__Assignment__.
If a line in the listing below contains "click", return that line.

================

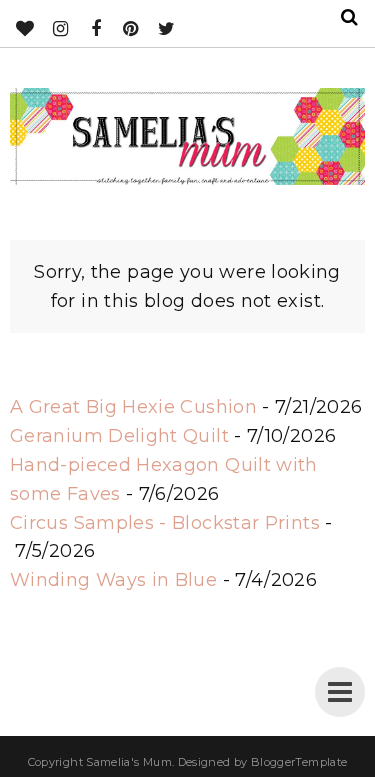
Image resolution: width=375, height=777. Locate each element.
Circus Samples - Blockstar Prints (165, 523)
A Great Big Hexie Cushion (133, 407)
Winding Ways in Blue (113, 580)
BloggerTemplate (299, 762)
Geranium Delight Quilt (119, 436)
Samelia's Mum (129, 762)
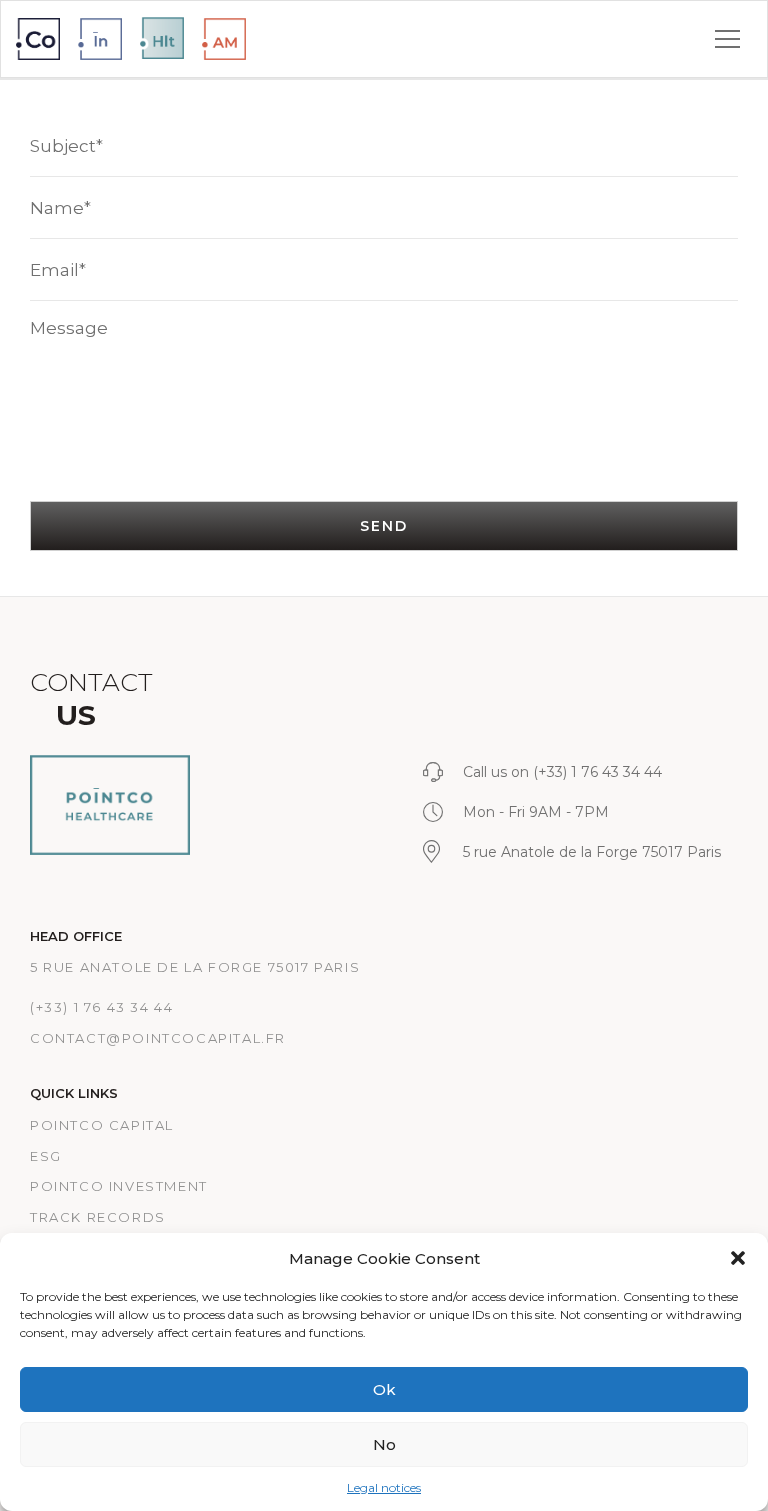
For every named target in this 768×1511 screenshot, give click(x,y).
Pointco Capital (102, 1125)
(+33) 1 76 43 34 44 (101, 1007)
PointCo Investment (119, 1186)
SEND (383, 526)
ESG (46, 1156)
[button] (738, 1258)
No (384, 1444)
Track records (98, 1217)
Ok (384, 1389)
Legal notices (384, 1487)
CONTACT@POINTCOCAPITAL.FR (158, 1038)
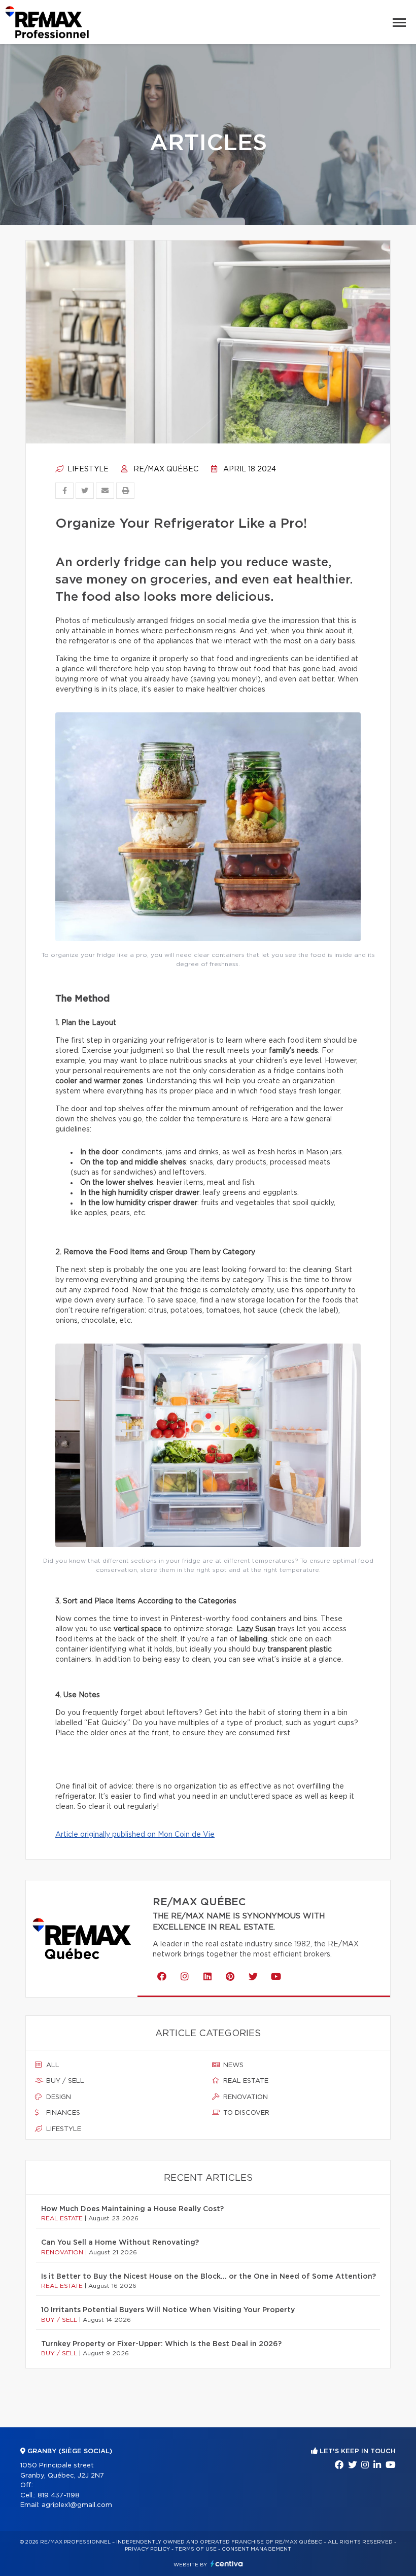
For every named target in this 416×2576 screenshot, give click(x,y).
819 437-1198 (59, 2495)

================

__Final answer__.
For every named target in this 768×1511 screenshot, give click(x,y).
For every named target in this 416×2576 screenshot, give click(x,y).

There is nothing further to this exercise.